Born in Copenhagen in 1903, Danish architect-designer Ole Wanscher was a key player in Denmark's midcentury modern movement. In the postwar era, the simple and refined aesthetic he achieved by reinventing classic forms helped define Scandinavian design, and many of his pieces became staples in Scandinavian homes.
Wanscher studied at the Royal Danish Academy of Fine Arts under famous architect-designer Kaare Klint (1888-1954). Upon graduating, Wanscher worked with Klint from 1924 to 1927 and, after Klint passed away, Wanscher was given Klint's professorship at the academy —a position he held until he retired in 1973.
In 1927, Wanscher opened his own architecture firm, specializing in furniture design. Like Klint, Wanscher disagreed with the modernist full-sail rejection of the past and preferred to explore classic yet minimal aesthetics informed by precise study of the human body. Wanscher was also heavily influenced by Greek, Chinese, and Egyptian designs—which he encountered during his many travels abroad—as well as proto-modernist movements, like the Viennese Secession, Biedermeier, and Shaker styles.
Between the 1940s and 1960s, Wanscher enjoyed fruitful collaborations with small-scale, artisanal cabinetmakers, like the masterful A. J. Iversen (1888-1979), as well as well as larger-scale Danish companies, such as France & Søn, Fritz Hansen, Poul Jeppesen, and Rud Rasmussen. With Iversen, he created the iconic Ladies Desk (1954) and Egyptian Stool (1957). Other standout Wanscher designs include the PJ-149 Colonial Chair (1949), Rungstedlund Dining Chair (ca. 1950), and PJ-112 Sofa (1951) for Poul Jeppesen; as well as the 110 Rocking Chair (1951) and Senator Easy Chair (1951) for France & Søn .
Wanscher went on to write various articles and publish several books on design history, such as The History of the Arts of Furniture (1956) and Five Thousand Years of Furniture (1967).
Although less known than many of his contemporaries—Finn Juhl, Hans Wegner, Poul Henningsen, and so on—Wanscher made a strong impression on many important critics.
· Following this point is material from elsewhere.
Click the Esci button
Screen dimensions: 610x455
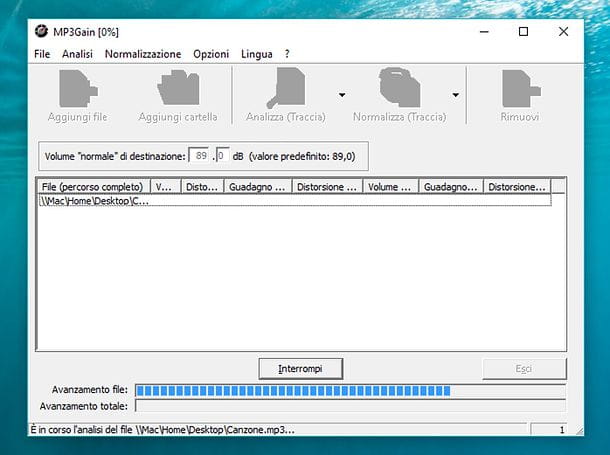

In 1958, Sven Erik Moller wrote in Danish newspaper Politiken: "If one owns a chair by Wanscher, it will be an experience every day—perhaps for hundreds of years, because that is how long it will last. One senses the man behind the chair and the value of man-made work…" And in 2003, famous New York Times art critic Roberta Smith commented: "He combined fully and equally the talents of a master craftsman, designer, and sculptor with those of a historian. In particular, his sensitivity to the luster and living delicacy of wood enabled him to bring organic life and a rich sense of the past to the indelibly modern spareness of the International Style."
Wanscher passed away in 1985. Many of Wanscher's design remain in production with Carl Hansen & Søn.